Say I have variables with multiple time points and I want to do some operation for all the time points. How do I do this in a more efficient way than doing it for each individual time point? In the examples below I want to 1) get a sum for selected columns for each time point, and 2) for each variable, see how much it changes from baseline to all the time points
#fake data to show what the dataset I receive looks like:
library(reshape2)
id=rep(c(1,1,1,2,2,2,3,3,3), 3)
time=c(rep("Time1",9), rep("Time2",9), rep("Time3",9))
test=rep(c("calcium","magnesium","zinc"), 9)
score=rnorm(n = 27, mean = 10, sd = 3)
fake <- data.frame(id, time, test, score)

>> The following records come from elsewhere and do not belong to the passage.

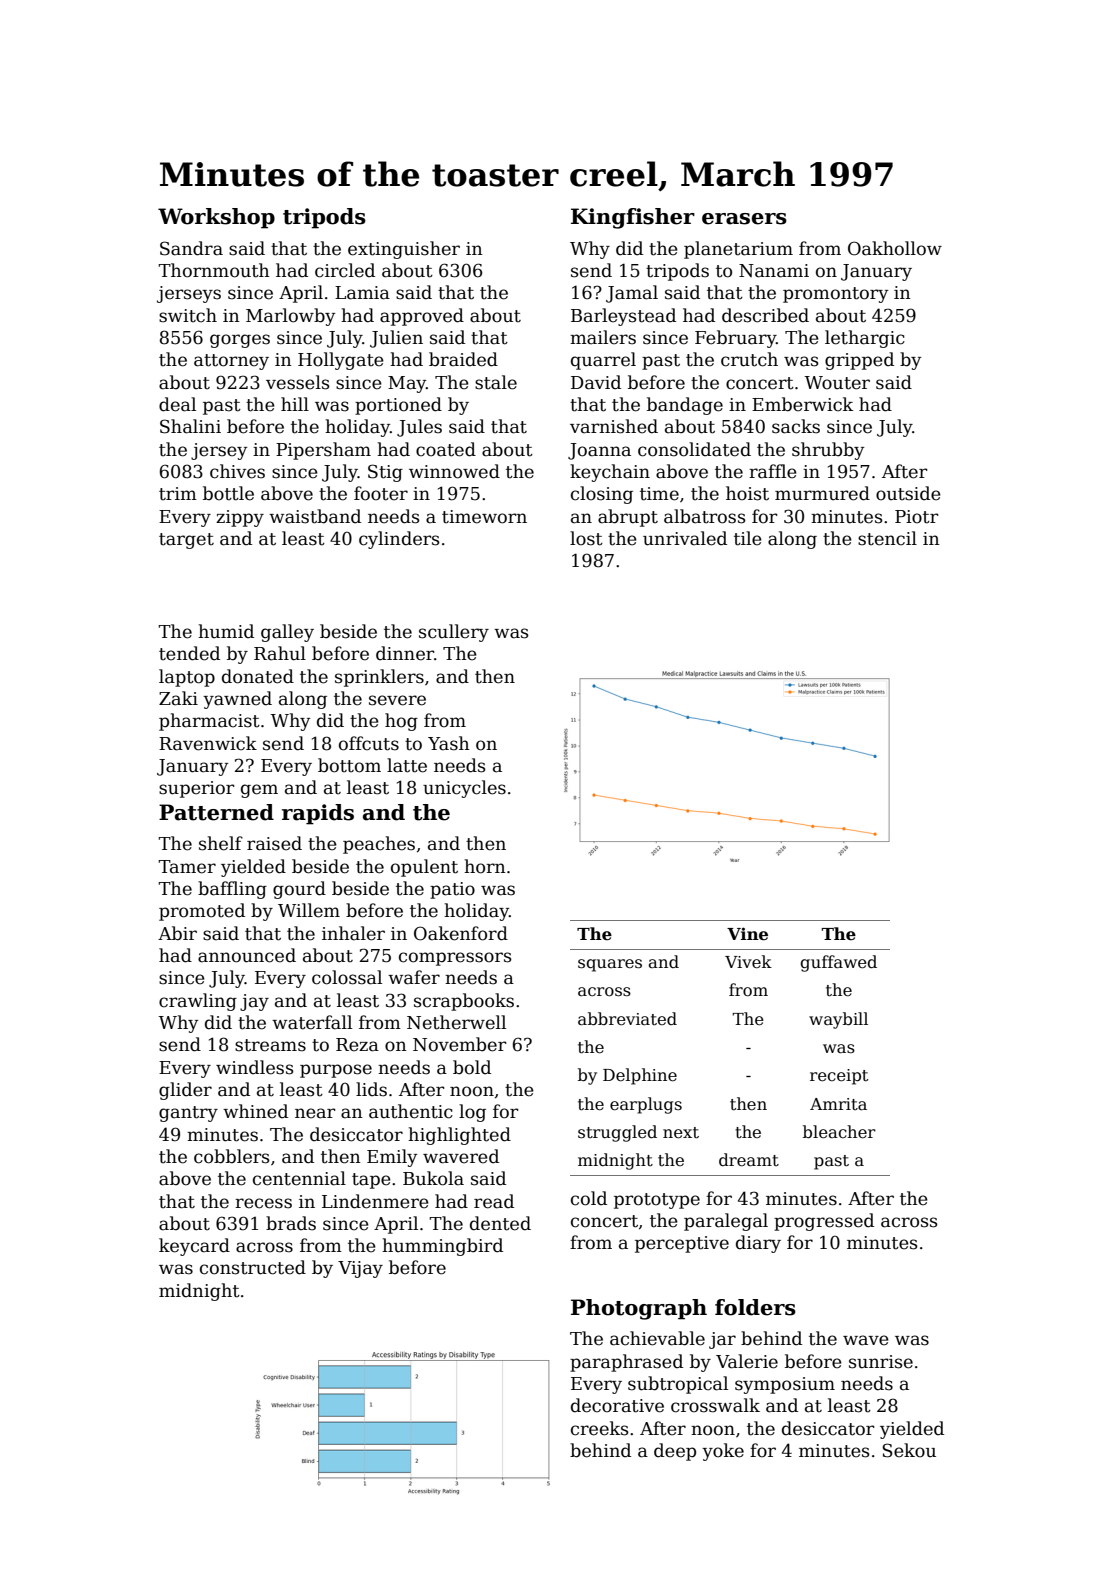 The height and width of the screenshot is (1570, 1105). I want to click on outside, so click(908, 493).
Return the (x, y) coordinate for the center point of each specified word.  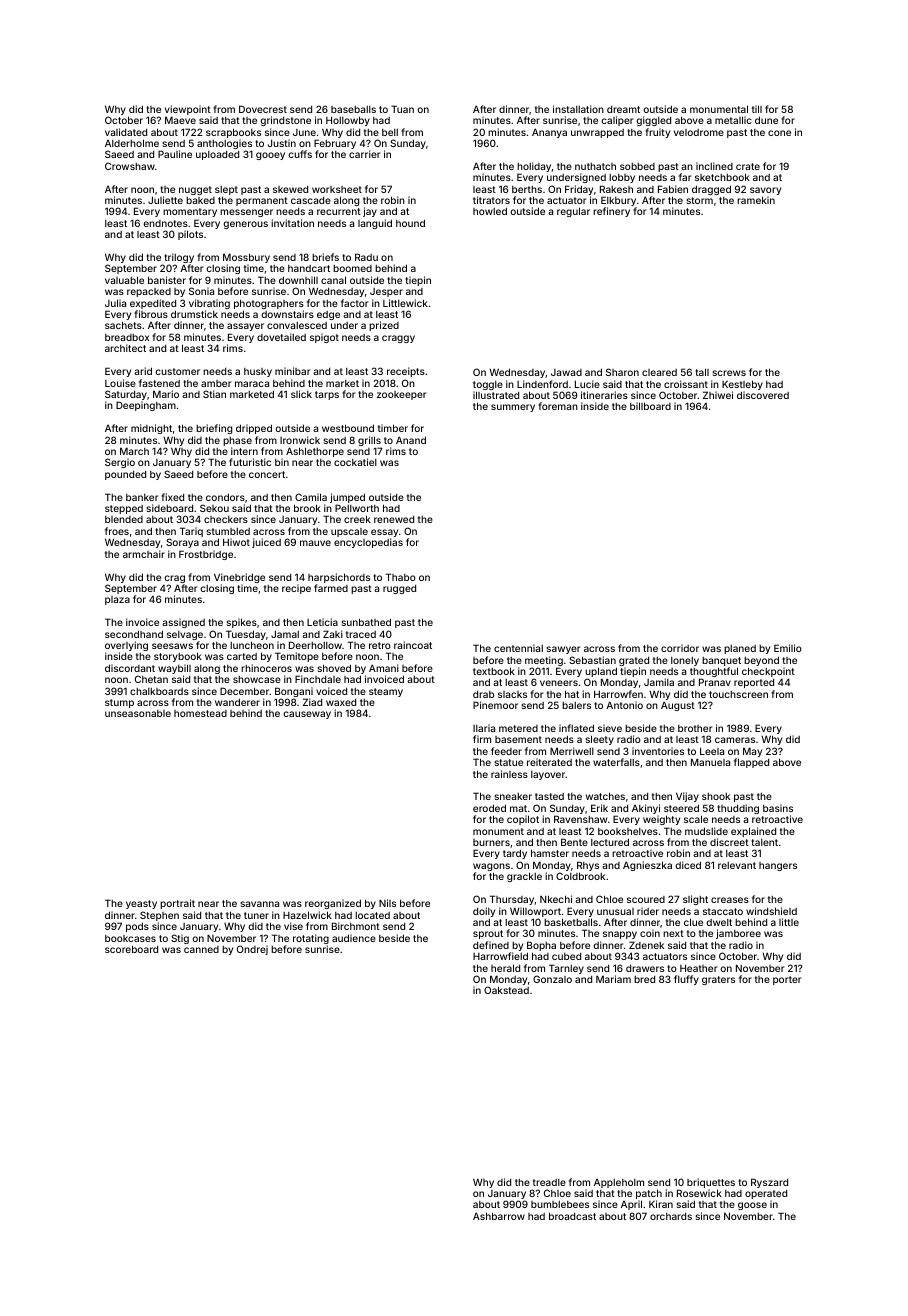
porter (787, 980)
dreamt (623, 109)
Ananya (549, 133)
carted (242, 656)
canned (201, 949)
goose (752, 1206)
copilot (523, 820)
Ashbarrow (499, 1216)
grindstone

fake <- dcast(fake, id ~ time + test)
#Task 1- Get total of selected columns at each time point
#Non-efficient method:
fake$totalmgcad1 <- rowSums(fake[,c("Time1_calcium", "Time1_magnesium")])
fake$totaldmgca2 <- rowSums(fake[,c("Time2_calcium", "Time2_magnesium")])
fake$totaldmgca3 <- rowSums(fake[,c("Time3_calcium", "Time3_magnesium")])
#Task 2 - Get change in calcium levels from baseline to each day
#Non-efficient method:
fake$calciumt1t2 <- fake$Time2_calcium - fake$Time1_calcium
fake$calciumt1t3 <- fake$Time3_calcium - fake$Time1_calcium
Any tips for how I can do the above in fewer lines? Is there a way to use group_by() for this, or do I need to make lists and use lapply()?